10 Intracapsular Hip Fractures



Femoral Head Fractures



Introduction




  • I. Associated with hip dislocations 1 4 :




    1. True orthopaedic emergency.



    2. Shear type fractures.



    3. Indentation or crush type. 5



  • II. Anatomy and blood supply to the femoral head 6 :




    1. Medial femoral circumflex artery (MFCA).



    2. The MFCA branches from the deep femoral artery:




      1. Five constant branches: superficial, ascending, acetabular, descending, deep.



    3. The deep branch supplies the blood to the femoral head:




      1. Perforates the posterior capsule.



      2. Proximal to the superior gemellus.



      3. Distal to the tendon of the piriformis.



    4. Terminates in the posterolateral retinacular branches:




      1. Covered by synovium.



      2. Enters the femoral head: 2 to 4 mm lateral to the bone–cartilage junction.



    5. Anastomosis of the inferior gluteal artery and the MFCA:




      1. Inferior border of the piriformis.



      2. Constant anastomosis.



      3. Must be preserved with surgical approaches.



Mechanism




  • I. High-energy motor vehicle collision (84%) 7 :




    1. Posterior hip dislocation:




      1. Twelve percent are associated with femoral head fractures.



      2. Axial load with hip flexed and adducted.



      3. Knee to dashboard. 8



    2. Associated injuries in hip dislocation and femoral head fractures:




      1. Acetabular fracture. 8



      2. Femoral neck fracture.



      3. Femoral shaft fracture.



      4. Ipsilateral knee injuries (25%) 8 :




        1. Meniscus tear (22%).



        2. Bone marrow edema (33%).



        3. Knee effusion (37%).



        4. Cruciate ligament injury (25%).



        5. Collateral ligament injury (21%).



        6. Periarticular knee fracture (15%).



      5. Sciatic nerve injury (10–23%) 9 12 :




        1. Peroneal division.



        2. Sixty to 70% recover. 13



      6. Pelvis, abdomen, chest, head, and spine injuries.



Diagnosis




  • I. History:




    1. Limited.



    2. High-energy trauma.



  • II. Physical examination:




    1. ATLS (Advanced Trauma Life Support):




      1. Prioritize (life, limb, function).



      2. Primary survey:




        1. Airway and cervical spine control.



        2. Breathing and ventilation.



        3. Circulation and hemorrhage.



        4. Disability.



        5. Exposure.



      3. Secondary survey:




        1. History.



        2. Head to toe examination.



        3. Extremity:




          • i.
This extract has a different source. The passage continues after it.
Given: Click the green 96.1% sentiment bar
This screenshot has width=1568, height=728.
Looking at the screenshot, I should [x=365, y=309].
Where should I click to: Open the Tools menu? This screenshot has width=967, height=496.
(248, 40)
Posterior dislocation: Hip position 14 : Flexed, adducted, and internally rotated.



          • ii. Anterior dislocation: Hip position 15 : abducted, externally rotatated, flexed (inferior or obturator, and extended – superior or pubic), vascular examination. neurologic examination: motor and sensory to lower extremity and always before and after reduction attempts.



  • III. Imaging:




    1. Plain radiographs:




      1. Supine anteroposterior (AP) pelvis:




        1. Routine imaging in polytrauma.



        2. Symmetric femoral heads.



        3. Femoral head fragment in acetabular fossa.



        4. Femoral neck.



        5. Limb position.



        6. Pelvic ring injury:




          • i. Inlet and outlet views.



          • ii. CT scan.



        7. Acetabular fractures:




          • i. Judet’s views (iliac and obturator oblique).



          • ii. CT scan.



      2. Cross-table lateral:




        • Orthogonal imaging.



    2. CT:




      1. Frequently performed in polytrauma patients:




        1. Chest, abdomen, pelvis.



        2. Cervical, thoracic, and lumbar spine.



      2. Prereduction CT:




        1. Should not delay hip reduction.
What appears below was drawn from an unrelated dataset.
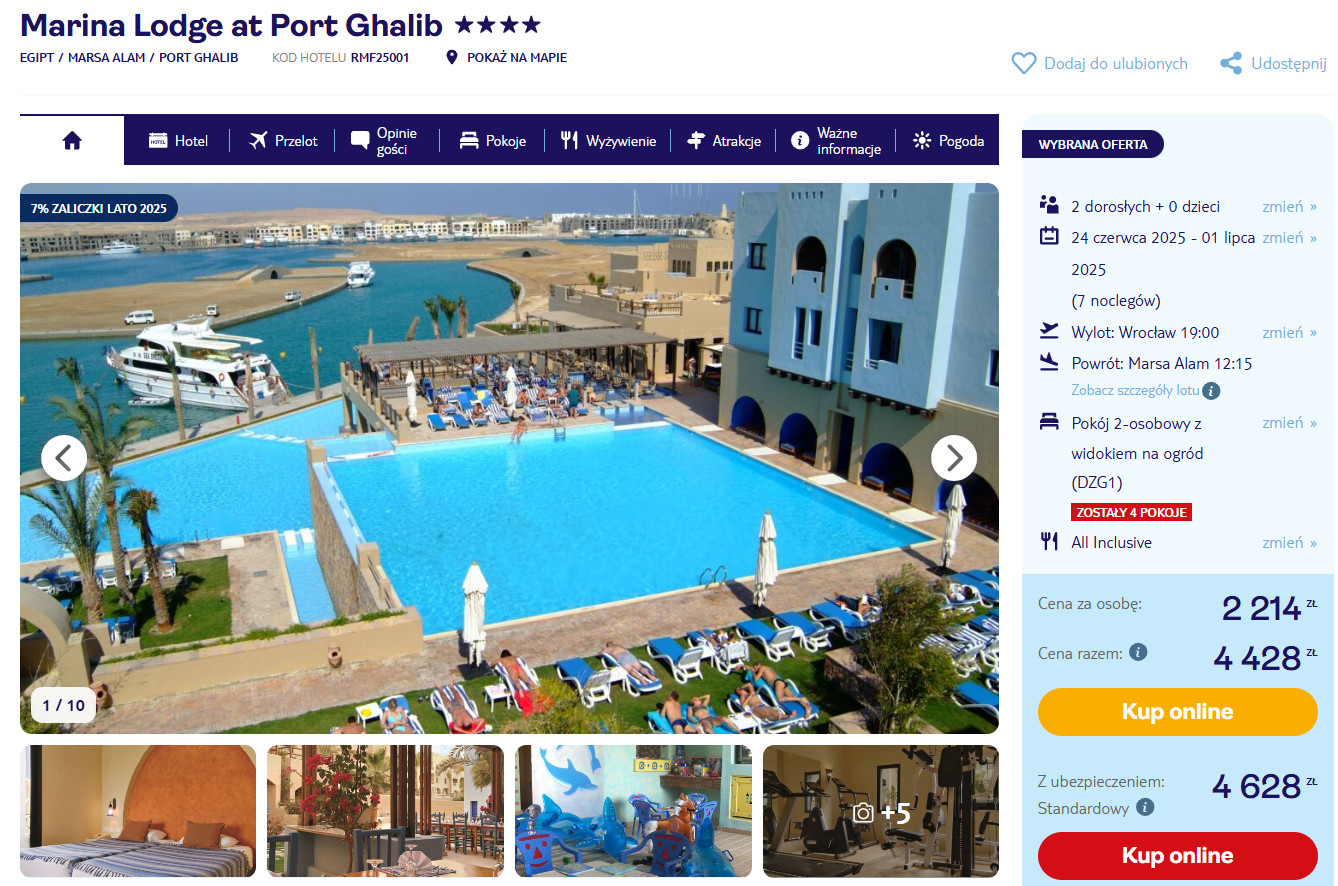The width and height of the screenshot is (1338, 886).
Task: Go to the previous photo with the left arrow
Action: [x=64, y=458]
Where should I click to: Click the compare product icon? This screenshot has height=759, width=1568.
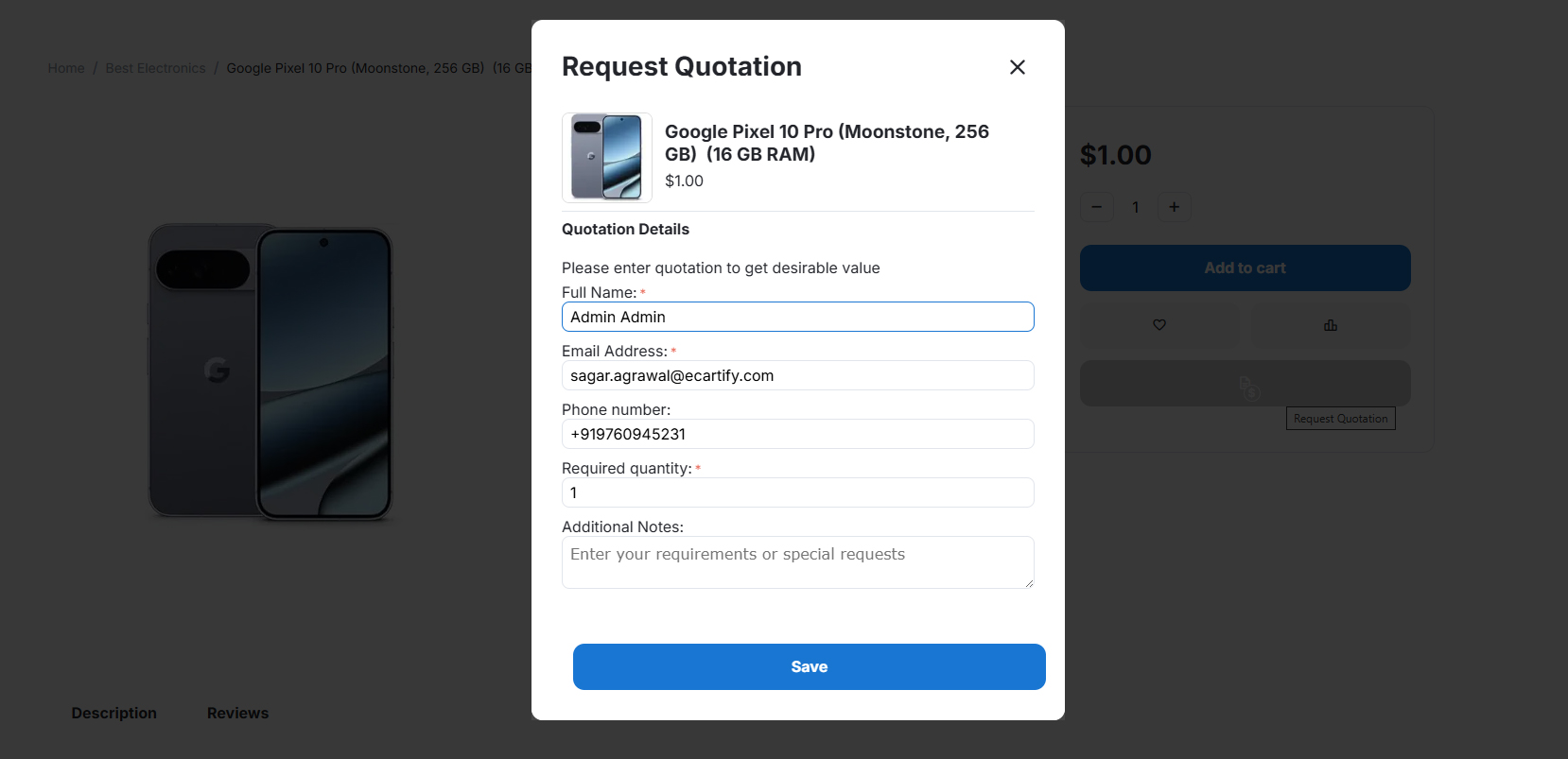pos(1331,325)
        2. Indicated in irreducible dislocation.



      3. Postreduction evaluation:




        1. Always CT scan following closed reduction.



        2. Multicut detector, high-collimation, 1- to 2-mm cuts.



        3. Evaluation:




          • i. Concentric reduction.



          • ii. Intra-articular loose bodies.



          • iii. Femoral head fracture: size and location.



          • iv. Acetabular fractures:




            1. Posterior wall fracture.



          • v. Femoral neck.



Classifications




  • I. Pipkin 17 ( Fig. 10.1 ):




    1. Femoral head fracture with posterior hip dislocations:




      1. Type I:




        1. Fracture below the fovea.



        2. Fracture outside the weight-bearing joint area.



      2. Type II:




        1. Fracture cranial to the fovea.



        2. Fracture within the weight-bearing joint area.

          Fig. 10.1 The Pipkin classification system of femoral head fractures with posterior hip dislocations. The relationship to the fovea determines the type of fractures in types I and II (a, b). Type I fractures are caudal to the fovea. Type II fractures are cranial to the fovea and are usually in the weight-bearing zone. Type III (c) fractures are associated with a femoral neck fracture. Type IV (d) fractures are associated with additional acetabular fractures.


      3. Type III:




        1. Associated ipsilateral femoral neck fracture.



      4. Type IV:




        1. Associated ipsilateral acetabular fracture.



  • II. Orthopaedic Trauma Association (OTA):




    1. 31-C, articular fracture head 18 :




      1. 31-C1, split fracture (Pipkin types I–II):



      2. 31-C2, with depression.



      3. 31-C3, with femoral neck fracture.



Treatment




  • I. Nonoperative 15 , 19 :




    1. Emergent closed reduction.



    2. Touchdown weight bearing for 4 weeks.



    3. Knee immobilizer or hip abduction brace.



    4. Indications:




      1. Pipkin type I with articular incongruity of 1 mm or less.



      2. Pipkin type II without articular incongruity.



      3. No interposed fragment.



      4. Concentrically reduced joint.



      5. Patients that are unable to tolerate surgery.



  • II. Surgical treatment:




    1. Open reduction and internal fixation (ORIF) 19 :




      1. Indications:




        1. Pipkin type I with greater than 1 mm articular incongruity.



        2. Pipkin type II with any displacement.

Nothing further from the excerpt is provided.